Dawet Ayu Banjarnegara terbuat dari bahan-bahan alami yang berkualitas tinggi. Dengan bahan dasar tepung beras dan sagu aren, minuman ini memberikan sensasi unik yang tak terlupakan. Yang membuatnya begitu istimewa adalah warna hijaunya yang diperoleh secara alami dari perasan daun pandan, serta pemanis alami dari gula dan santan kelapa segar.
Mengunjungi salah satu pedagang Dawet Ayu handal di pasar Bandung, kami berbicara dengan Devi, seorang pedagang berpengalaman. Devi telah menjual Dawet Ayu ini selama bertahun-tahun dan dengan bangga menjelaskan proses pembuatannya.
“Cukup mudah membuat Dawet Ayu Banjarnegara ini,” ujar Devi dengan senyum. “Kita mulai dengan membuat jenang dari sagu aren dan tepung beras, lalu mencetaknya dan menambahkan santan serta gula. Setelah itu, Dawet Ayu siap dinikmati.”
Tak hanya lezat, Dawet Ayu Banjarnegara juga terjangkau. Devi menjual minuman ini dengan harga yang sangat terjangkau, hanya 3000 rupiah per gelas. Seorang pembeli setia, Sriatun, memberikan kesaksian atas kelezatan minuman tersebut.
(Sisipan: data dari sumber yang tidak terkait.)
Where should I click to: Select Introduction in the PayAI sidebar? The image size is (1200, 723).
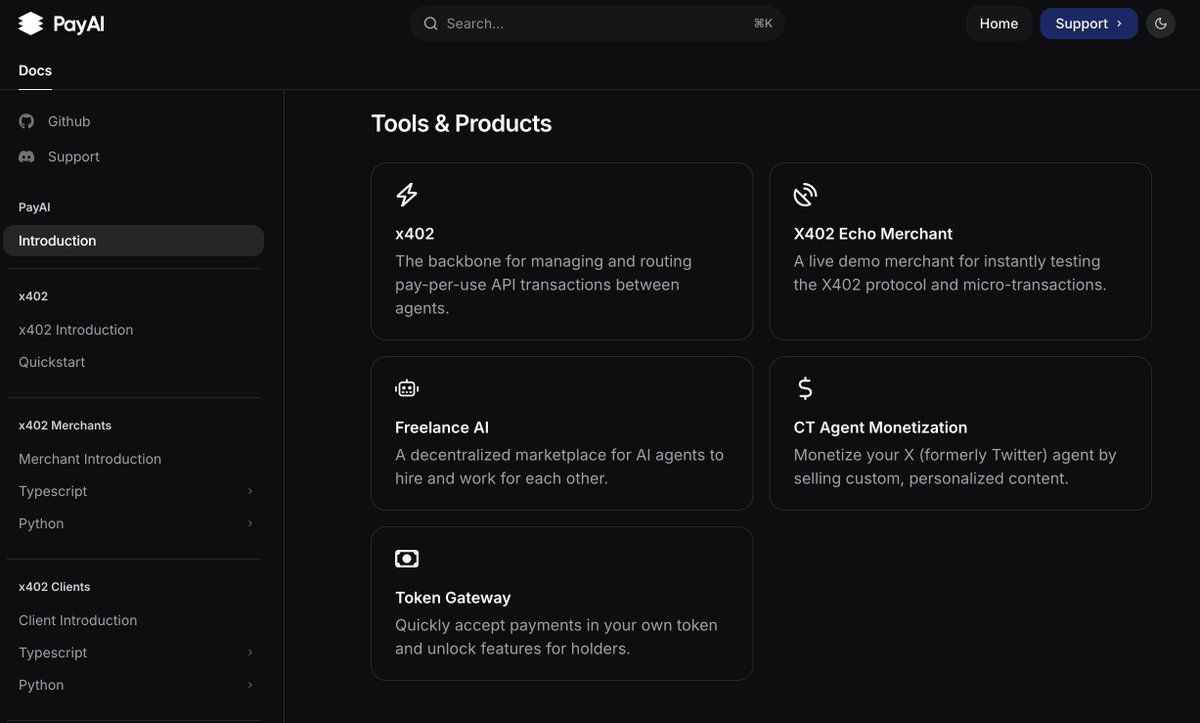[x=57, y=240]
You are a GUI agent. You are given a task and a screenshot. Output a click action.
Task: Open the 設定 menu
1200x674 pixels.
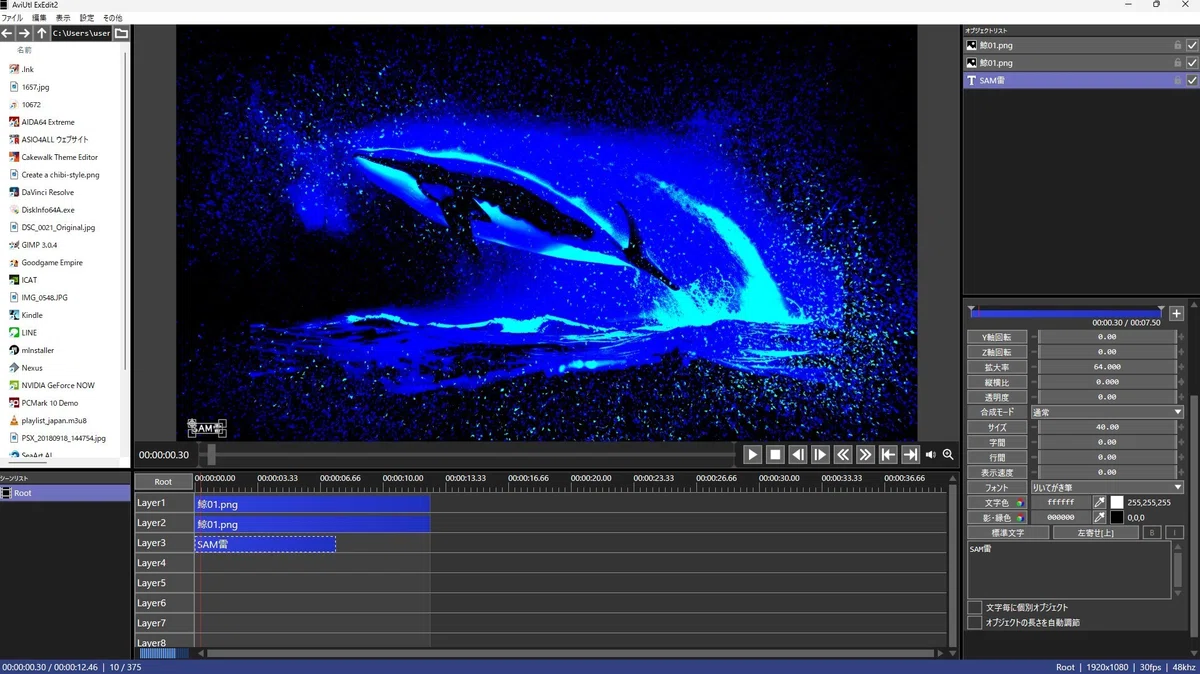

“Saya sangat suka Dawet Ayu ini karena rasanya segar dan enak karena menggunakan gula asli,” kata Sriatun dengan senyum. Ia merasa terpuaskan setiap kali menikmati gelas Dawet Ayu Banjarnegara yang lezat.
Gentong dari tanah liat juga memiliki peran penting dalam menjaga suhu dingin dari es Dawet Ayu itu sendiri. Keunikan gentong ini menjadikan minuman ini tetap segar dan nikmat bahkan saat disajikan di bawah terik matahari.
Dawet Ayu Banjarnegara, dengan kesegarannya yang tak tertandingi dan rasa yang memikat, merupakan bukti nyata betapa kekayaan kuliner Indonesia terus memukau lidah kita. Dalam setiap tegukan Dawet Ayu ini, kita bisa merasakan warisan budaya dan keindahan alam yang begitu kaya di Indonesia.